Impurities, especially at grain boundaries, are a possible factor in the ZrO2 σ–T decreases, especially in view of observed increased intergranular fracture initiation with temperature vs. mostly transgranular at lower temperature. However, it is not clear why ZrO2 should be so much more sensitive to impurities, nor why they would be a factor at such low temperatures (e.g. 200–400°C). While, as noted earlier, SCG was not observed in Y2O3 fully stabilized ZrO2 crystals, polycrystalline SCG via grain boundaries may be a possibility, but extensive transgranular fracture at and near 22°C argues against this. Destabilization of partially stabilized ZrO2 by H2O has also been observed, but only for a modest range of temperature, grain size, and Y2O3 content, not explaining similar effects for CaO, MgO, or Tb4O7 stabilization or full stabilization with Y2O3. Further, this effect appears to be a corrosion phenomenon [203–206], not SCG; i.e. degradation over the exposed area, not just at tips of sufficiently stressed cracks. Attributing moderate temperature decreases in ZrO2 mechanical properties to attack of H2O (or other species such as HCl [204,206]) also appears inconsistent with some similar strength trends for both ZrO2 + Y2O3 singleand polycrystals (in view of probable association of this H2O effect with grain boundaries, hence not pertinent to single crystals). This would also possibly imply some opposite effects of H2O and boundary impurities, since the latter may often interfere with the reaction with H2O. H2O effects also appear to be inconsistent with many of the property changes continuing well beyond the temperature range of this destabilizing mechanism. Thus while H2O effects may contribute to the ET and especially σ–T changes, they cannot be the fundamental cause of them.

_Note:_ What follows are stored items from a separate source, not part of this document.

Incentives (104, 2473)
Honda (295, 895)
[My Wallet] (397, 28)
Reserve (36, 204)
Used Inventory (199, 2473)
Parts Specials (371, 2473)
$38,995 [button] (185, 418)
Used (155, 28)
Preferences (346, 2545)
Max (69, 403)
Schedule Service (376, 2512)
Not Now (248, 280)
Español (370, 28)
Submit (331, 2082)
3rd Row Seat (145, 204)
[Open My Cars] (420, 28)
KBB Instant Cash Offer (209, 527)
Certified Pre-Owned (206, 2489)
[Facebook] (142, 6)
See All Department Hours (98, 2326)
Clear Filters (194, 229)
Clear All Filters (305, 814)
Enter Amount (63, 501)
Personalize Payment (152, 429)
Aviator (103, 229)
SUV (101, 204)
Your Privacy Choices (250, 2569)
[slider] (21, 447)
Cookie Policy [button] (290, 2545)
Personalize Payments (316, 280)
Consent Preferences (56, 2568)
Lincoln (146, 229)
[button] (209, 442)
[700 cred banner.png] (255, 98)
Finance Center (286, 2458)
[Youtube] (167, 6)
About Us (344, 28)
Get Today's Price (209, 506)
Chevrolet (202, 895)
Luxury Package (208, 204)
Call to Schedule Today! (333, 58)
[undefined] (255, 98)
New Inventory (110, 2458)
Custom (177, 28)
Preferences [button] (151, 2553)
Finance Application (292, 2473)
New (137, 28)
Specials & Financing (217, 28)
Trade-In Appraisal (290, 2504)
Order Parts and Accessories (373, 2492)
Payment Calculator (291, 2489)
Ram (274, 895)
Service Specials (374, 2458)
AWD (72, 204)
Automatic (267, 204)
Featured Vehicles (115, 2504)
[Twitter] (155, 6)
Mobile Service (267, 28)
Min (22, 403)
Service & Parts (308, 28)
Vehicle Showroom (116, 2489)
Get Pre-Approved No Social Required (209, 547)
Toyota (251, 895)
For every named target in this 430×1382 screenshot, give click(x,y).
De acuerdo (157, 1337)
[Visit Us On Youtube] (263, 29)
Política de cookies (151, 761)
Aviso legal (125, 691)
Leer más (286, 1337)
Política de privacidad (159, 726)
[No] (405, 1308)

While EA may decrease or not change much with increasing temperature for some materials, it shows considerable increase with temperature for several materials recently reviewed [197], e.g. CaO, MgO, and ZrO2. The latter shows EA increases significantly in the temperature range where Young’s modulus and strength show marked decreases (Figs. 6.18, 7.13) and shows substantial composition dependence, implying even higher EA for partially stabilized materials (e.g. those of Drachinskii et al. [155].

The similarity of TEA and EA providing local (grain boundary) stress concentrations (the latter, only with an external stress applied to the body) might suggest EA as an analogous possibility for some (e.g. MgO) σ–T maxima at intermediate temperature, i.e. as for TEA as a possible cause of such maxima in Al2O3 and BeO. However, the common continued rise of EA with temperature noted above would appear to rule this out [197] (TEA stresses decrease with increasing temperature). On the other hand, increasing deformation with temperature combined with EA-T changes might be a possible mechanism. Such EA contribution would probably increase with grain size, analogous to the grain size dependence of spontaneous cracking from TEA (Chap. 2).